Iowa State engineers published in Nature Communications journal for research on tribocharging

With contributions by Kate Tindall.

Iowa State University faculty members from the Department of Electrical and Computer Engineering (ECpE) and the Department of Civil, Construction and Environmental Engineering (CCEE) recently were published in Nature Communications, an open access journal that publishes high quality research from all areas of the natural sciences. ECpE and Physics Adjunct Professor Rana Biswas and ECpE Associate Professor Jaeyoun Kim joined efforts with CCEE’s Assistant Professor In Ho Cho, along with ECpE graduate student and lead author Qiang Li and 2017 ECpE graduate Akshit Peer, in the research funded in part by National Science Foundation (NSF). Their work was featured in the “Editors’ Highlights” section of the April issue under the category of “Energy Materials”; only a few published papers were chosen to be highlighted in this way.

This image portrays the result of electrohydrodynamic lithography by the ring charge patterns, which eventually generated nanoscale "volcanoes."
This image portrays the result of electrohydrodynamic lithography by the ring charge patterns, which eventually generated nanoscale “volcanoes.”

The group’s published paper is entitled, “Replica molding-based nanopatterning of tribocharge on elastomer with application to electrohydrodynamic nanolithography,” and examines tribocharging, or the buildup of charge on surfaces after they are rubbed together, commonly known as static electricity.

In a summary of its work, the team writes, “Tribocharging can play unusual roles in material behavior. Such tribocharges are frequently encountered in our daily life when we walk with rubber-soled shoes across a carpet, or from the tumbling action in laundry dryers. When two insulating surfaces rub against each other, electrons are frequently transferred to one of them, leaving the other positively charged.”

Previously, researchers assumed that charges stay on surfaces uniformly. But the research team found that tribocharges can be patterned and sculpted at nanometer dimensions, leading to nanoscale electric fields and a new handle to control nanoscale behaviors of materials and synthesize unusual structures.

Careful measurements of the surface electric potential revealed that the PDMS had lower electric potential inside the nanocups with a small maxima of the electric poetical at the bottom of the nanocup (figures b and c).

“On a nanoscale, we have a bowl-shaped cavity with the rim of its aperture tribocharged,” Kim said. “At 200-250 nanometers in diameter, it’s very small, and the charge could stay inside the cup.
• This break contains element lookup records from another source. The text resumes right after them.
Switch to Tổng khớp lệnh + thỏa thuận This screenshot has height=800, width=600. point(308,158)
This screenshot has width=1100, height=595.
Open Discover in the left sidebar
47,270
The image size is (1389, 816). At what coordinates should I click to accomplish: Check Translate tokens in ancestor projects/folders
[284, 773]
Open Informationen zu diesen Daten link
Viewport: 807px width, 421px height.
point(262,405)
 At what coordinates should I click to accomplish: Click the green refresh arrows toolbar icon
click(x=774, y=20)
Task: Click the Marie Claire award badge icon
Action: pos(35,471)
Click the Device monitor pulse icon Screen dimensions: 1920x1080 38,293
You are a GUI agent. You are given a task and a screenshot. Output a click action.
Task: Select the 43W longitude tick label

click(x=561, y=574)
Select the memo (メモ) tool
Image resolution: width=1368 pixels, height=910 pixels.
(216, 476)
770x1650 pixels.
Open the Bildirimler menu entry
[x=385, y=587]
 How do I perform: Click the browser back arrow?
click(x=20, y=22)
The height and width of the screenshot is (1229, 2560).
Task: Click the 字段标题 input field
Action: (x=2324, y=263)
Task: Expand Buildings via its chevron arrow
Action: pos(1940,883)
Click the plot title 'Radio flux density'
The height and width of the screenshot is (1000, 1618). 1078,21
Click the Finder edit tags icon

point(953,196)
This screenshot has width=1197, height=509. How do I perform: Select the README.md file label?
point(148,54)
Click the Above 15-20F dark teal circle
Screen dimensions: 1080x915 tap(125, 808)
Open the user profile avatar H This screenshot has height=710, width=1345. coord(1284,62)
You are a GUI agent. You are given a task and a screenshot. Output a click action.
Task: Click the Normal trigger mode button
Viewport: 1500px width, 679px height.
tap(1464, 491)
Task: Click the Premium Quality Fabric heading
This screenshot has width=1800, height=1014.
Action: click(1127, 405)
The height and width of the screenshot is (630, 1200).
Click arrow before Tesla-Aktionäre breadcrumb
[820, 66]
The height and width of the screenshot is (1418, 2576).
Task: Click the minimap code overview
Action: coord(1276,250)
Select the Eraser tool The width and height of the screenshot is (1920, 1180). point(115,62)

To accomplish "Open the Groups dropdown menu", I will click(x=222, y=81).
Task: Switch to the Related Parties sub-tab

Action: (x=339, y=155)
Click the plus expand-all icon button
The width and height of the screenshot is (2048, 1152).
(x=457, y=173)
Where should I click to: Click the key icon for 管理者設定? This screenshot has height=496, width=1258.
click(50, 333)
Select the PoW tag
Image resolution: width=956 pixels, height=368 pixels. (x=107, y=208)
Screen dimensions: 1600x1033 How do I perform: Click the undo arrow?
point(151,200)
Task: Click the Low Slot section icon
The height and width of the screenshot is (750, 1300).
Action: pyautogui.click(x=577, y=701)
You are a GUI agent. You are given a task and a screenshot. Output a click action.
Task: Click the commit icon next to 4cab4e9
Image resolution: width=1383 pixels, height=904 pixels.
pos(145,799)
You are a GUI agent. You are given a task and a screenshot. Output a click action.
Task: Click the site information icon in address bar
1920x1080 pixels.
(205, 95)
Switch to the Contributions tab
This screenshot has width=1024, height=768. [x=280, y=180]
In the future, this could function as some kind of molecular trap.”

A specialist in structural engineering, Cho used computation mechanic simulations and fundamental structural analysis to find physical reasons for the interesting behavior of the nanoscale experiment.

“Nanopatterning is a new, notable area of study, and the use of computational mechanics to explain nanoscale behavior is also new and novel,” Cho explained. “This project is very multidisciplinary.”

The team wrote, “The ability to tailor surface tribocharges and create novel nanoscale structures without elaborate lithography opens up new vistas for nanoscience and nanofabrication.”

One of those possible future applications includes improving the efficiency of solar panels.

“When you have glass windows, or solar panels that sit outside at night, dew forms on them; moisture condenses and rolls off the window or panel. It is possible that, in that action, one can create charge on the water drop and then use that to harness electricity during the night or day,” Biswas said.

The team worked on this research entirely in Coover Hall, home of the ECpE department on Iowa State’s campus.

“We didn’t use a complex lab or facility,” Kim said. “We have done everything in this building, room 1042. It is an entirely benchtop process.”

To complete this research, Kim and his colleagues used knowledge that has been around since the time of the ancient Greeks. Around the year 600 B.C.E., philosopher Thales of Miletus wrote about static electricity, discovering that amber, or fossilized resin, could spark when rubbed against other surfaces.

PDMS cup

“The science of friction and electrostatic charges is a kind of starting point of science,” Kim said. “The ancient Greek people knew this. They noticed that, if they brushed a piece of amber, they could generate electricity. That’s why it’s called electronics — the word ‘elektron’ in Greek means ‘amber.’”

The team has been working on the project for about a year and a half, after receiving the grant from NSF four years ago. Biswas, who has previously been published in the journal Nature, also receives funding from Ames Laboratory, and Cho received funding from the CCEE department.

The researchers gave their thanks to the students and former students who helped with this project. They also emphasized their appreciation for ISU’s Microelectronics Research Center and CCEE department.

“We are proud that we have contributed to basic science,” said Kim, who has been published in Nature Communications once before. “Someday this will become an important application.”